Who would make your American canon? And which of their works?
DFW?
Edgar Allan Poe?
Steinbeck?Stephen King?
>>7882866
I'll skip the easy ones like Melville, Hemginway, Steinbeck, etc.
Controversial/unpopular ones:
Raymond Carver- pretty much everything
Raymond Chandler- at least a couple of his novels
Larry McMurtry- Last Picture Show and Lonesome Dove
James Welch- Winter in the Blood
Stephen King- The Stand
Nelson Algren- A Walk on the Wild Side
Samuel Shem- The House of God
my diary desu
Melville, Pynchon, Wolfe, DFW
Things I'm interested in but haven't yet read:
The recognitions
Miss macintosh, my darling
Henry James. Critically underrated on this board, probably because he wrote so many novels about women.
>>7882866
I'm too tired to list individual works, so I'll just list authors:
Gass, Gaddis, McElroy, Pynchon, Hawkes, Barthelme, Orlovitz, DFW, Faulkner, Pound, Crane, Ashbery, James, Theroux, Stein, McCarthy, Federman, Coover, Sorrentino, Dixon, DeLillo, Vollmann, Melville, Bellow, Burroughs.
>>7882866
Ayn Rand, Lovecraft, Poe?
Arthur Miller, Tennessee Williams
>>7883805
>Critically underrated on this board, probably because he wrote so many novels about women.
this may be the dumbest opinion i've heard in my life
haven't read melville, hawthorne, or roth
thomas jefferson, mark twain, emerson, thoreau, gertrude stein, sherwood anderson, hemingway, steinbeck, thomas wolfe, kerouac, updike, thompson, tom wolfe, DFW, mary karr, bob dylan
Steinbeck would be number 1, he has a beautiful writing style
I feel like JR by William Gaddis is the quintessential American novel, but I haven't read it yet.

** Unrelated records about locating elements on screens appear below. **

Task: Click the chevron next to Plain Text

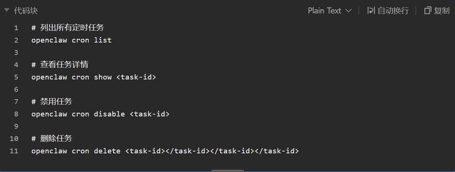Action: pos(349,11)
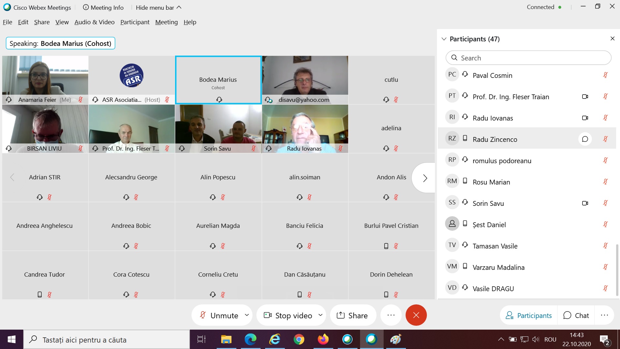Click the muted mic icon beside Paval Cosmin
This screenshot has height=349, width=620.
[x=605, y=75]
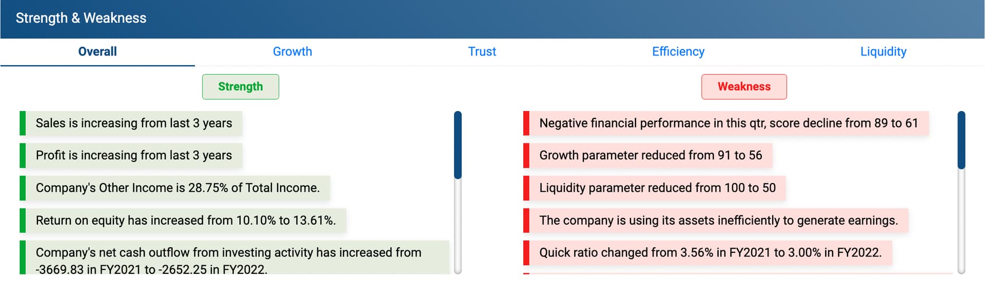Screen dimensions: 985x294
Task: Switch to the Liquidity tab
Action: pyautogui.click(x=883, y=51)
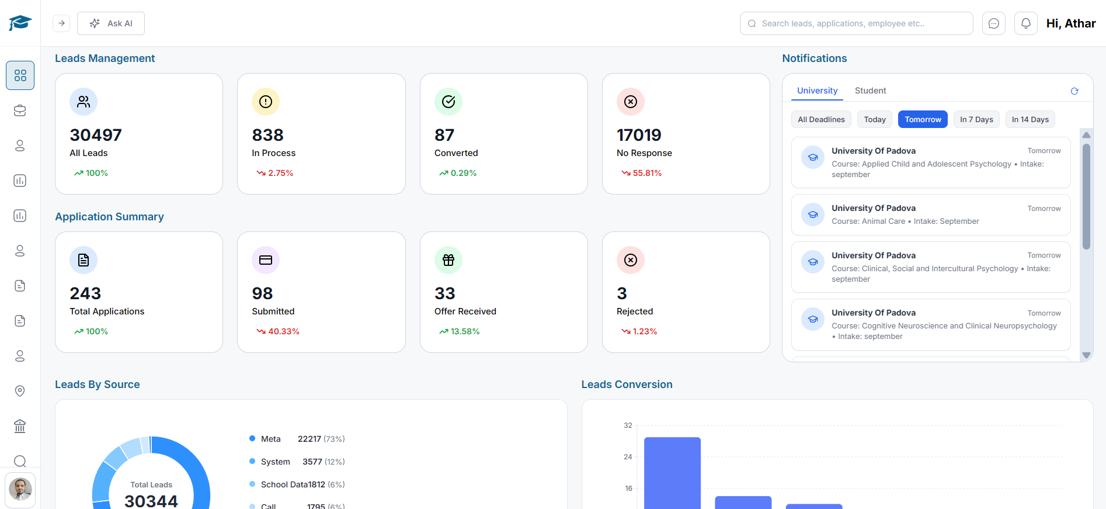Click the briefcase icon in sidebar
1106x509 pixels.
[x=20, y=110]
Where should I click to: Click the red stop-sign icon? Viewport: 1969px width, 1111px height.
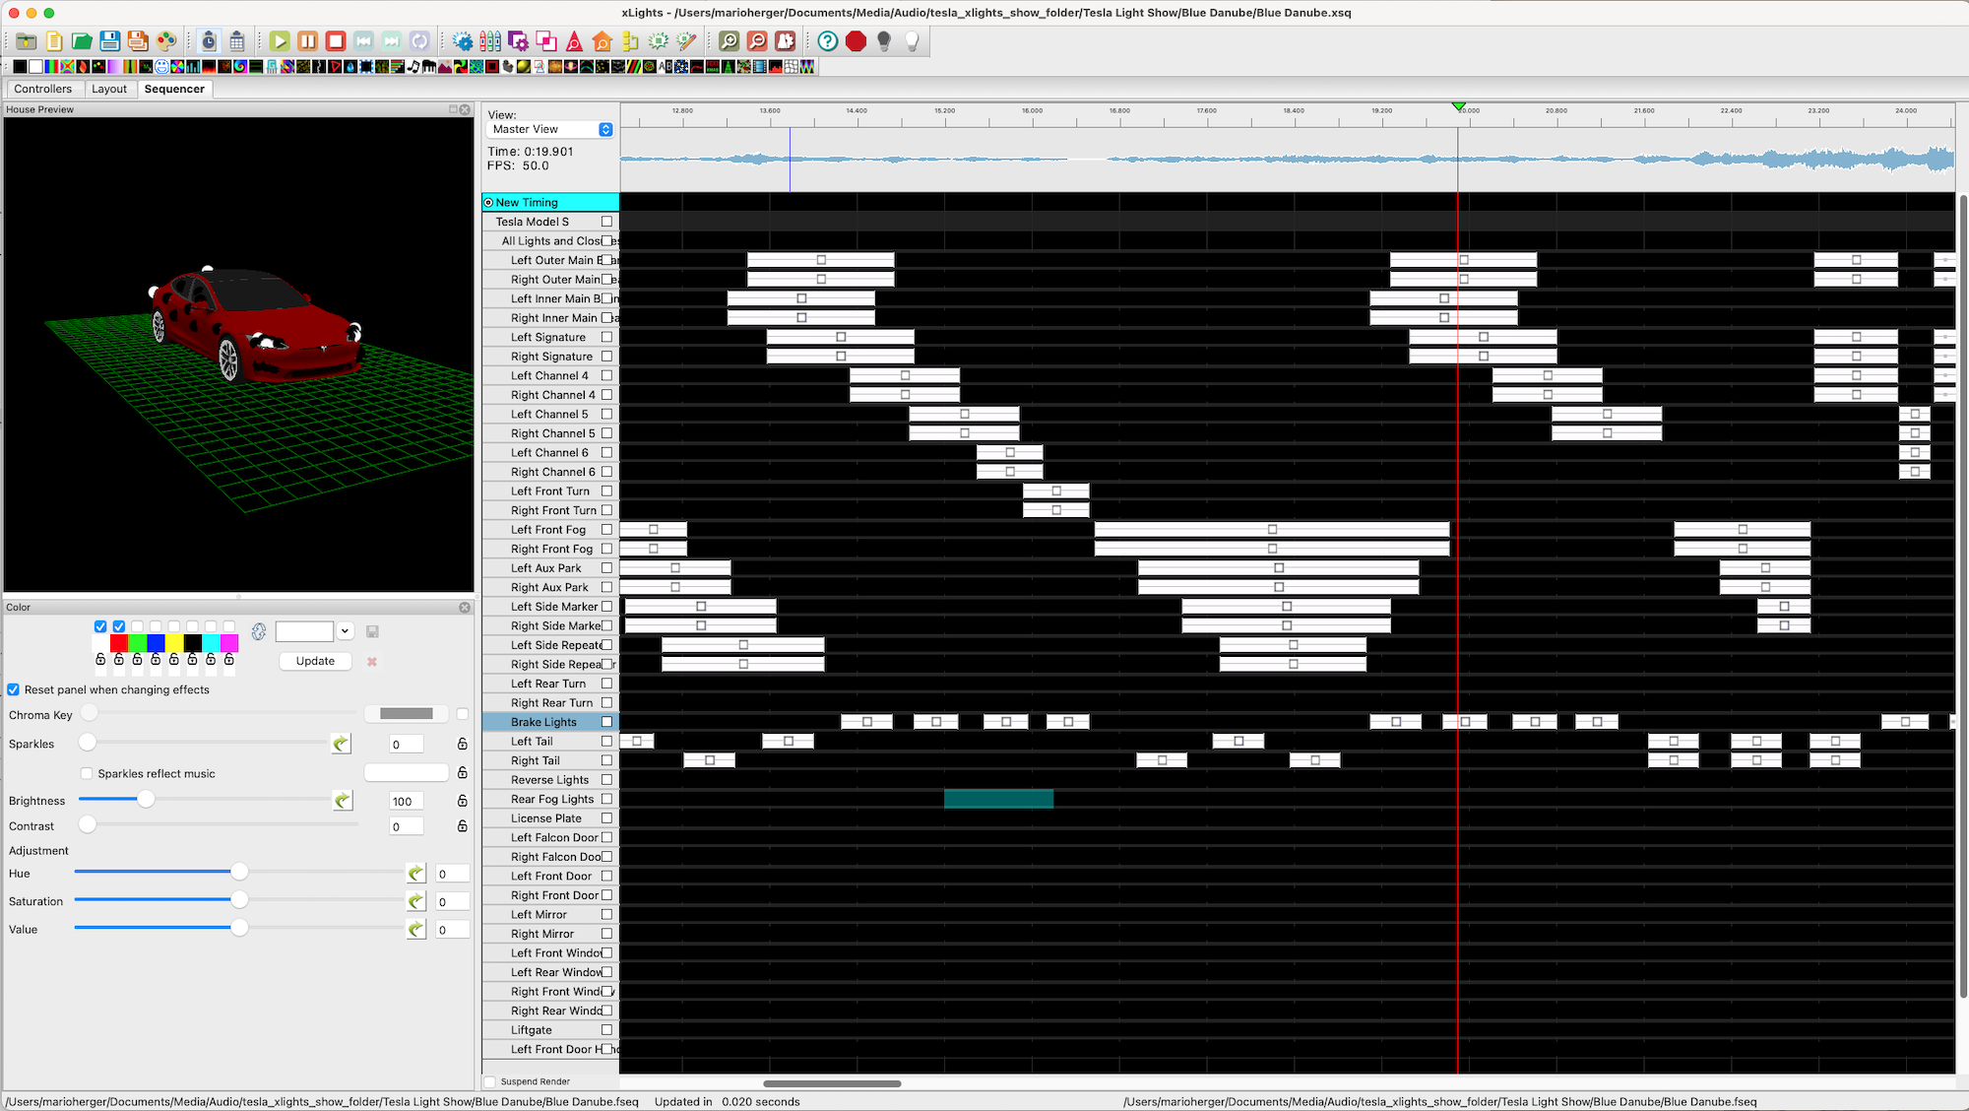click(856, 41)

Emerson, Thoreau, Hawthorne, Melville, Poe, Twain, Steinbeck, Fitzgerald, Faulkner, Hemingway, Kerouac, Rand, Bob Dylan, Roth, and DeLillo
Y'know, there's a bunch of Big Murrican Writers who are very rarely mentioned on this Big Murican Writers loving board. I'm thinking Bellow, Mailer, Vidal, Updike, maybe Tom Wolfe. Is it a generational thing? Or are tees writers insufficiently memeworthy?
>>7884765
/lit/ has a preference for novelists and philosophers. Vidal wasn't an exceptional novelist, though his essays are great. Wolfe and Mailer remain legends in journalism. They were technical masters, but they aren't known for being novelists. Updike and Bellow ought to be mentioned more, though, I agree.
Twain - Huck Finn
Melville - Moby-Dick
Faulkner - The Sound and the Fury
Heller - Catch-22
Pynchon - Mason & Dixon
You guys are forgetting Gene Wolfe, the best sci-fi writer either living or dead
James Fenimore Cooper
Ralph Waldo Emerson
Emily Dickinson
Walt Whitman
Nathaniel Hawthorne
Herman Melville
Edgar Allan Poe
Henry David Thoreau
Louisa May Alcott
Stephen Crane
Henry James
Mark Twain
Edith Wharton
Ezra Pound
T. S. Eliot
E. E. cummings
F. Scott Fitzgerald
William Faulkner
Ernest Hemingway
John Steinbeck
Saul Bellow
Truman Capote
Vladimir Nabokov
J. D. Salinger
William Gaddis
Tennessee Williams
Arthur Miller
Raymond Carver
Don DeLillo
William H. Gass
Cormac McCarthy
Toni Morrison
Thomas Pynchon
>>7884872
This is missing a couple, but, otherwise, it's pretty decent.
>>7884750
If any of Gaddis' novels are the quintessential American novel, it's The Recognitions. That said, JR is still great.
>>7883805
This. Too bad /lit/ doesn't actually read.
>>7885001
Mind giving us the couple it's missing?
>>7885026
Hart Crane, Wallace Stevens, John Ashbery, Tom Wolfe, Gertrude Stein, John Hawkes, Gil Orlovitz, John Barth, Donald Barthelme, Joseph McElroy, David Markson, Alexander Theroux, William T. Vollmann, William Burroughs, Robert Coover, Stephen Dixon, and Gilbert Sorrentino.
>>7885044
Thanks.
>>7885049
No problem, anon.
>>7882866
Robert Govard
Robert Sheckley
Harry Harrison
H. P. Lovecraft
These lists need more Dick.
Philip K. Dick, that is.
>>7882866
What is the Library of America collection?